The corticotropin releasing hormone-related ligand, urocortin-I (UcnI), suppresses food intake when injected into multiple hypothalamic and extrahypothalamic areas. UcnI also alters energy substrate utilization, specifically via enhanced fat oxidation as reflected in reductions in respiratory quotient (RQ). In the present study we compared the feeding and metabolic effects of ghrelin and NPY following pretreatment with UcnI. Direct PVN injections of NPY (50 pmol) and ghrelin (50 pmol) were orexigenic while UcnI (10-40 pmol) reliably suppressed food intake. Both ghrelin and NPY increased RQ, indicating enhanced utilization of carbohydrates and the preservation of fat stores. UcnI alone suppressed RQ responses. PVN UcnI attenuated the effects of both ghrelin and NPY on food intake and energy substrate utilization. While ghrelin (5 pmol) potentiated the effect of NPY (25 pmol) on RQ and food intake, these responses were inhibited by pretreatment with UcnI (10 pmol). In conclusion, PVN NPY and ghrelin stimulate eating and promote carbohydrate oxidation while inhibiting fat utilization. These effects are blocked by UcnI which alone suppresses appetite and promotes fat oxidation. Overall these findings are consistent with a possible interactive role of PVN NPY, ghrelin and urocortin in the modulation of appetite and energy metabolism.
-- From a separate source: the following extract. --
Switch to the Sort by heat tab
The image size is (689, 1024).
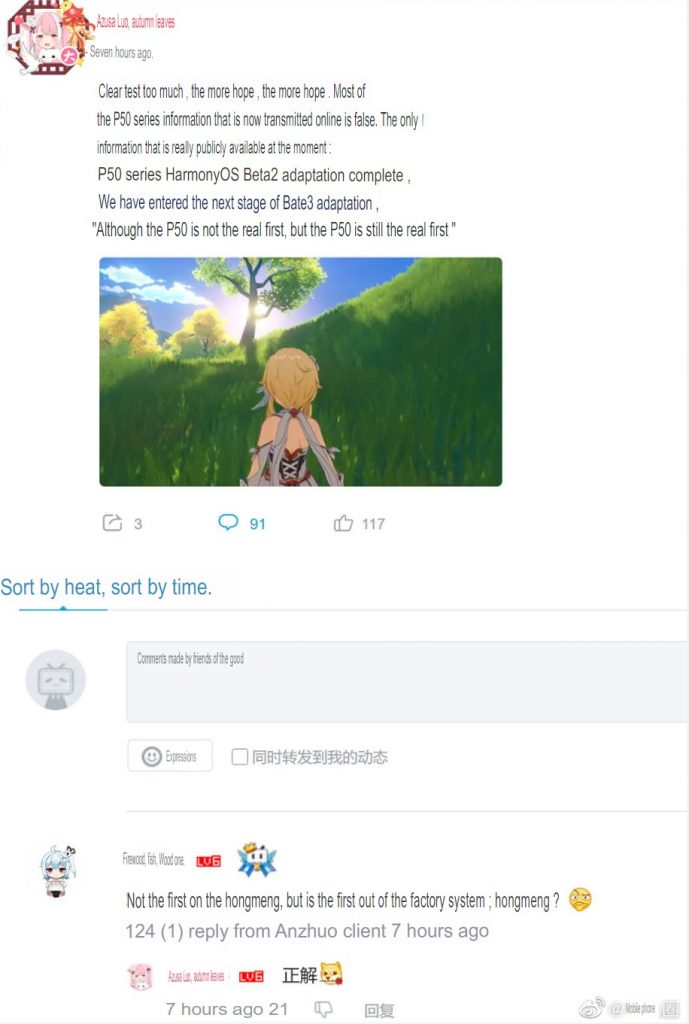tap(52, 588)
促肾上腺皮质激素释放激素相关配体,孤啡肽-I(UcnI),当注射到多个下丘脑和下丘脑外区域时,会抑制摄食。UcnI 还会改变能量底物的利用,特别是通过增强脂肪氧化来反映呼吸商(RQ)的降低。在本研究中,我们比较了 UcnI 预处理后胃饥饿素和 NPY 的摄食和代谢作用。PVN 中直接注射 NPY(50pmol)和胃饥饿素(50pmol)是食欲刺激剂,而 UcnI(10-40pmol)则可靠地抑制摄食。胃饥饿素和 NPY 均增加了 RQ,表明碳水化合物的利用增加,脂肪储存得到了保护。UcnI 单独抑制 RQ 反应。PVN UcnI 减弱了 ghrelin 和 NPY 对摄食和能量底物利用的影响。虽然 ghrelin(5pmol)增强了 NPY(25pmol)对 RQ 和摄食的作用,但这些反应被 UcnI(10pmol)预处理所抑制。总之,PVN NPY 和 ghrelin 刺激进食并促进碳水化合物氧化,同时抑制脂肪利用。这些作用被 UcnI 阻断,而 UcnI 本身就可以抑制食欲并促进脂肪氧化。总的来说,这些发现与 PVN NPY、ghrelin 和孤啡肽在调节食欲和能量代谢中的可能相互作用一致。